Anayasanın yapımına ne kadar geniş bir katılım olursa meşruiyetinin o kadar güçlü olacağını söyleyen Yazıcı, “Şüphesiz 85 milyonluk bir ülkede bütün vatandaşların yüzde yüz katılımı ile bir anayasa yapmak mümkün değildir. Ancak toplumun mümkün olan en geniş katılımını sağlamak öncelikli hedefimiz olacaktır. Bunu gerçekleştirirken milletimizin örgütlü temsilcileri olan meslek kuruluşları, sendikalar ve sivil toplum örgütlerimizin vereceği katkı, üstlendiği rol bize göre çok önemlidir. Sivil toplum örgütleri bir taraftan yeni anayasa fikrinin toplumsallaştırılmasını ve milletimizin gündeminde yer edinmesini sağlayacak, diğer taraftan ise toplumsal taleplerin yeni anayasaya taşınmasının imkan ve fırsatını oluşturacaktır. Dolayısıyla sivil toplumun katkısı ve desteği, yeni anayasanın meşruiyetini daha da güçlü kılacaktır. Bu sebeple bugün ülkemizdeki en geniş tabana sahip sivil toplum örgütlerimizin değerli başkan ve temsilcileri ile yapacağımız bu çalıştayı çok önemsiyoruz.

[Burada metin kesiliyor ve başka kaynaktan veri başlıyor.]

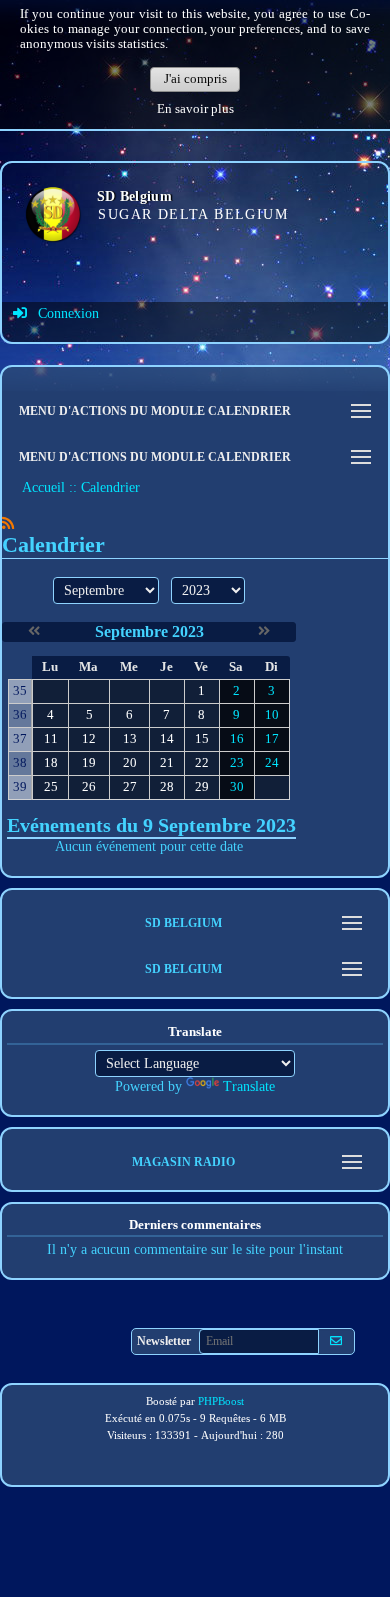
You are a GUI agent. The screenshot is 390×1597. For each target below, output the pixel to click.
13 (130, 739)
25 (51, 787)
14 (167, 739)
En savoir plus (195, 109)
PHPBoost (221, 1401)
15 (202, 739)
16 (237, 739)
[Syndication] (8, 523)
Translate (249, 1086)
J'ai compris (195, 79)
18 (51, 763)
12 (89, 739)
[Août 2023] (34, 631)
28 (167, 787)
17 (272, 739)
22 (202, 763)
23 (237, 763)
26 (89, 787)
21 (167, 763)
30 (237, 787)
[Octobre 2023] (264, 631)
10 (272, 715)
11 (51, 739)
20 (130, 763)
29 (202, 787)
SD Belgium (134, 196)
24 (272, 763)
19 (89, 763)
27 (130, 787)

Bundan sonraki aşamalarda da sivil toplumun her türlü katılımının artarak devam etmesini ümit ediyoruz. AK Parti Siyasi ve Hukuki İşler Başkanlığı olarak geçen ay başladığımız ve bugün ikincisini yaptığımız çalıştaylarla yeni anayasa çalışmalarına katkı sunmak istiyoruz” şeklinde konuştu.